For UPS, you can see the changes on their 2017 upcoming rate increases page. The most important to note is the 5.0% average net increase across UPS Ground and Air services – two frequently used services for eCommerce sellers.
Residential Surcharges are going up
The infamous residential surcharge, a fee which UPS & FedEx add to their shipping services when a shipment’s final destination is a residential address – this is in addition to any postage and surcharges you’re already paying. If you’re an eCommerce seller, it’s likely that nearly all of your orders will be delivered to residential addresses meaning that if you’re shipping these orders with UPS or FedEx, the shipment will include this surcharge.
The “last mile” a package has to travel is actually a huge deal in the shipping industry, and gives delivery companies like UPS and FedEx a massive headache because making it into every neighborhood requires more trucks. To make sure they aren’t constantly losing money on every shipment due to last mile delivery, they add a surcharge to every shipment that goes to a residential address.

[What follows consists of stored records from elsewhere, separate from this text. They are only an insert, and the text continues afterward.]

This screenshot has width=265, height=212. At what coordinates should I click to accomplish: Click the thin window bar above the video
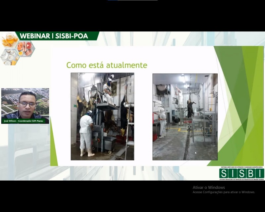point(133,0)
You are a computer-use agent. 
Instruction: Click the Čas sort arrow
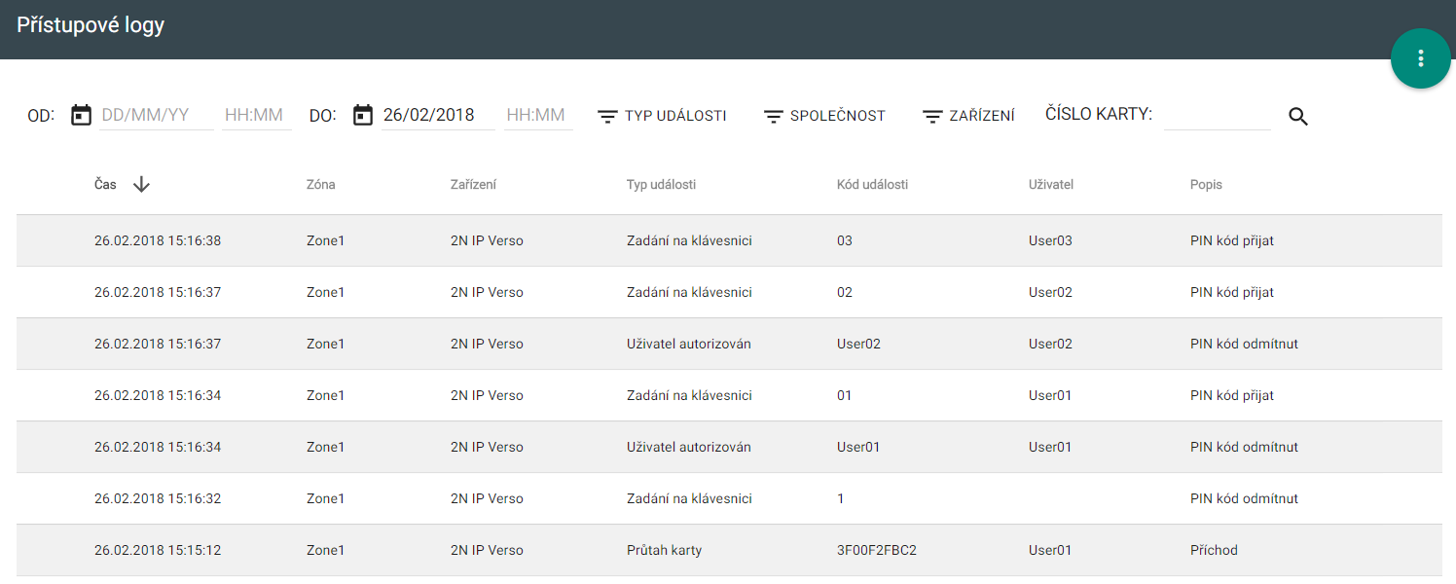pos(141,184)
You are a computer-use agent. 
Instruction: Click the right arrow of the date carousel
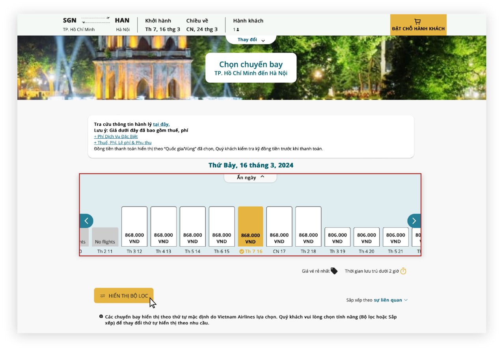(x=414, y=221)
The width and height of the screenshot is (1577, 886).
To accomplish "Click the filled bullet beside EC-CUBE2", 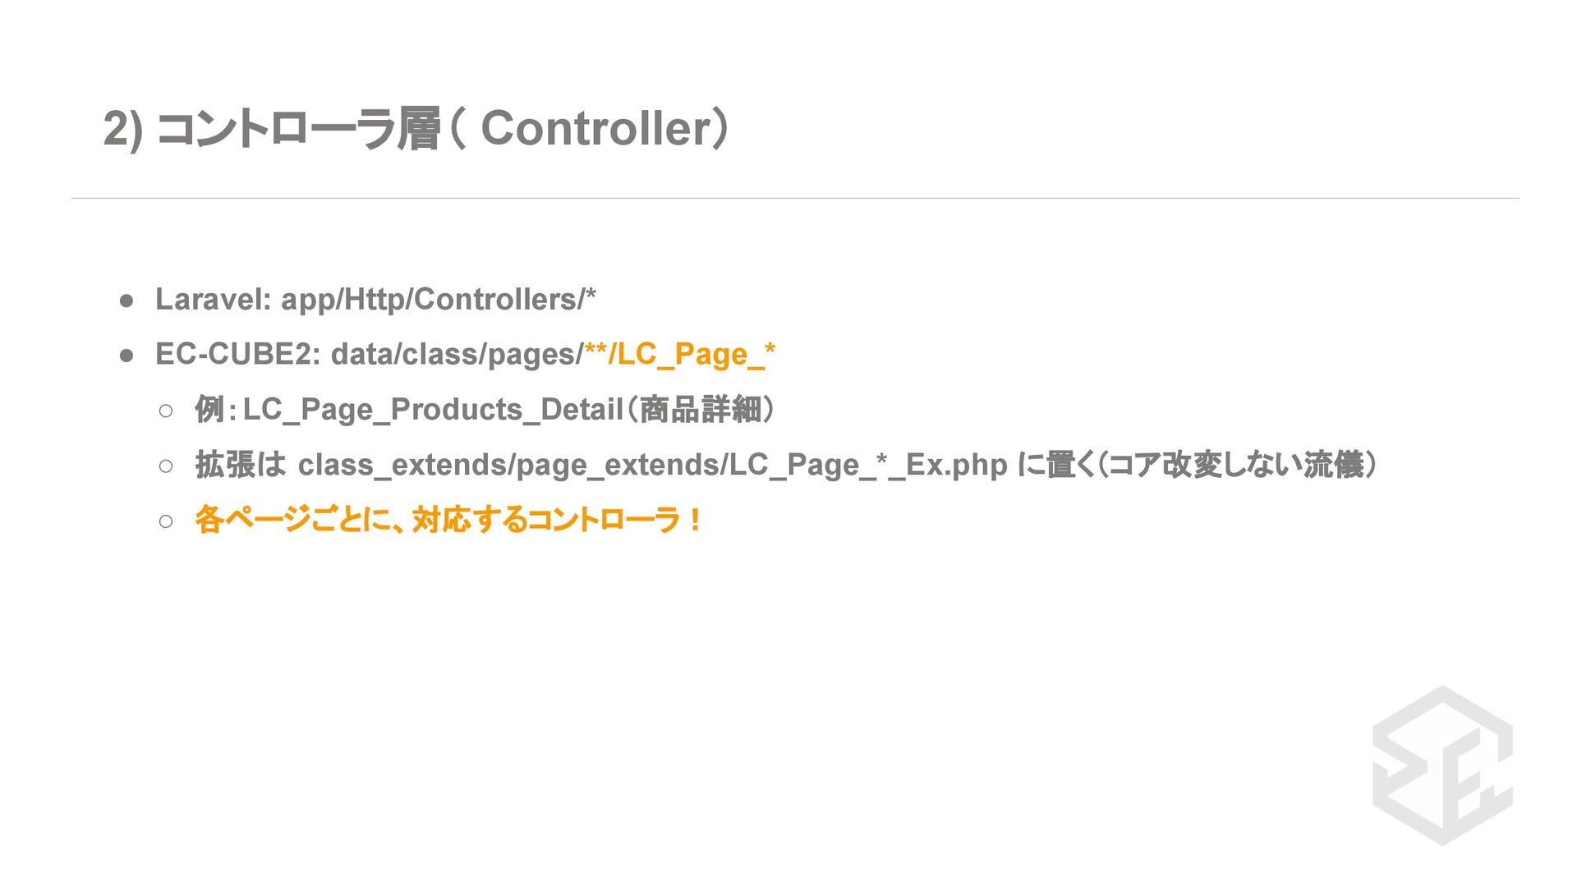I will (x=126, y=356).
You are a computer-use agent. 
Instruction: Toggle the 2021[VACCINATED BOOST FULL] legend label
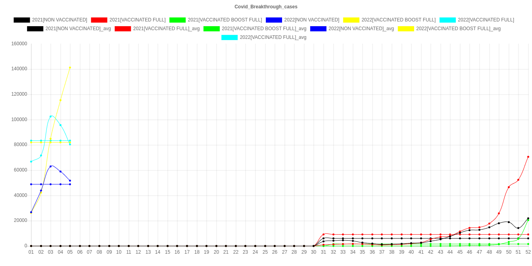[225, 20]
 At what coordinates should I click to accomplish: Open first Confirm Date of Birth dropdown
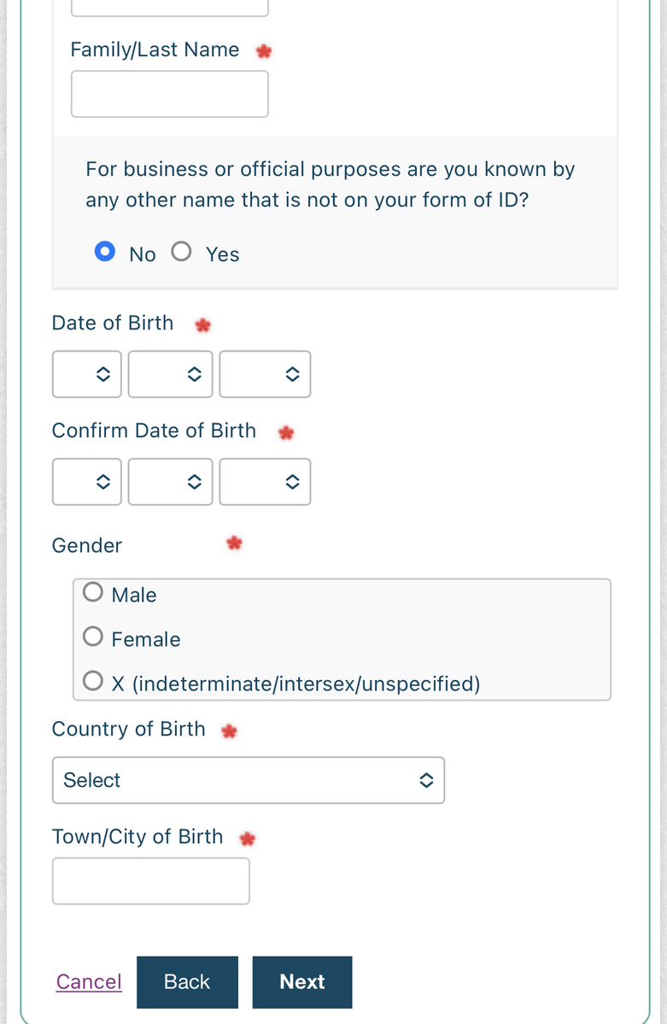86,482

Both UPS & FedEx will increase their rates on various charges, including the residential surcharge. The rate for residential surcharge is increasing by $0.15 for UPS and $0.20 for FedEx. This brings the UPS Ground Residential Surcharge to $3.50 and FedEx Ground Residential Surcharge to $3.45.
It’s worth noting that USPS can avoid adding a residential fee because their postal workers visit practically every residence in the US on a daily basis anyway to deliver the mail. Adding an eCommerce package or two to their delivery load isn’t a huge burden, therefore they are able to completely eliminate the need for a residential surcharge fee.
Changes to dimensional weight from FedEx & UPS
Dimensional weight can be confusing and generally means you’re paying more for postage than you expected. For these reasons, it’s understandable that eCommerce sellers don’t want to deal with it. If you’re not familiar with how dimensional weight works, once your box gets over a certain size, you’re essentially charged for the size of the box regardless of the weight. This means that you pay a higher rate than if you were allowed to calculate the cost by the actual weight of the contents alone. Confusing, huh? For example, a 10” x 10” x 10” box has a minimum dimensional weight of 7 lbs, and even if your shipment is 3 lbs, you’ll be charged a 7 lb rate.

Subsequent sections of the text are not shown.